Find every line below with "panel" in it and give only how many there are.

* Exercise data:
______

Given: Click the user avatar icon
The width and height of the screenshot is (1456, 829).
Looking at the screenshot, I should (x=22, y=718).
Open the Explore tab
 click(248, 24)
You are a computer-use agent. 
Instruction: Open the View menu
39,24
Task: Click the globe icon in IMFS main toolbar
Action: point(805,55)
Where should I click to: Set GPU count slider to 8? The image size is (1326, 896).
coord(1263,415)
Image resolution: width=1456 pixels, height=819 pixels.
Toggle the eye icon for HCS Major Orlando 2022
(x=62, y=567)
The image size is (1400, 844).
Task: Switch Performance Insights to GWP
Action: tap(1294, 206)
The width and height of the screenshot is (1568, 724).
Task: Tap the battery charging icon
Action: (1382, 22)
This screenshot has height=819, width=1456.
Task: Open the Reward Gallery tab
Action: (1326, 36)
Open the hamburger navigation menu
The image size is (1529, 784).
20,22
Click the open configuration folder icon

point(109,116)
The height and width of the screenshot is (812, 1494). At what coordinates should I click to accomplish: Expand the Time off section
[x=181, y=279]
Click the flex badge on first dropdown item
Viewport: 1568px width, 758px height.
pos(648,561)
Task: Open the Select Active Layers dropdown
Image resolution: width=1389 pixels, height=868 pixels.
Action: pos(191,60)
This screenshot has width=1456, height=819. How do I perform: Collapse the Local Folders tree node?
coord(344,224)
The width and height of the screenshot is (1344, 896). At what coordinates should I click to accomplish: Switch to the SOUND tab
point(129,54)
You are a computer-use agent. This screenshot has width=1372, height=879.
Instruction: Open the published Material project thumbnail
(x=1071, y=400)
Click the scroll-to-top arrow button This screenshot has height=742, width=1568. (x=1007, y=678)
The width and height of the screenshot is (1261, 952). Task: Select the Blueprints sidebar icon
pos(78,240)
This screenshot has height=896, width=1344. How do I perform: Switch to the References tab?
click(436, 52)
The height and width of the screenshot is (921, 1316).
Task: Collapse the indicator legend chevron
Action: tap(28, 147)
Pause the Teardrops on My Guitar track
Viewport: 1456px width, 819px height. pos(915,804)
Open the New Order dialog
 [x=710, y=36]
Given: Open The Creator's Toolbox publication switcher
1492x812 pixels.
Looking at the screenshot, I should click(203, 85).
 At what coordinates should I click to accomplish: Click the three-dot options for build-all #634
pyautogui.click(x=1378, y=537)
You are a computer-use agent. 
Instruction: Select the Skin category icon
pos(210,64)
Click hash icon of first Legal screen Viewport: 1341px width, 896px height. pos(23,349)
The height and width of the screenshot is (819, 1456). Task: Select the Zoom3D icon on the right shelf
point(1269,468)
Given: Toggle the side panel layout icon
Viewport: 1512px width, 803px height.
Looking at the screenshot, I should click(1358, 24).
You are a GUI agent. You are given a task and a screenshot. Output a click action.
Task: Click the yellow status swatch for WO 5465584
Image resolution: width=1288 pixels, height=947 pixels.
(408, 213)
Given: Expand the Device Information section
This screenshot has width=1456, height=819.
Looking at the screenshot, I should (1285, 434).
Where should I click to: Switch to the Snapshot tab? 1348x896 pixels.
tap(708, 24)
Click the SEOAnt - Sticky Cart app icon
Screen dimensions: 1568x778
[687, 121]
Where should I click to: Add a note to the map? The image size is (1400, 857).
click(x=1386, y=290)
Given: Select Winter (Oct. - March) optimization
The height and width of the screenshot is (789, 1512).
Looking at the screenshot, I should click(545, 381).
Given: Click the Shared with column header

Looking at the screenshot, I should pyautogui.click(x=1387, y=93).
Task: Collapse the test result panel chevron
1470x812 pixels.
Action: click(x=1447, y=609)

______

* Written solution: 2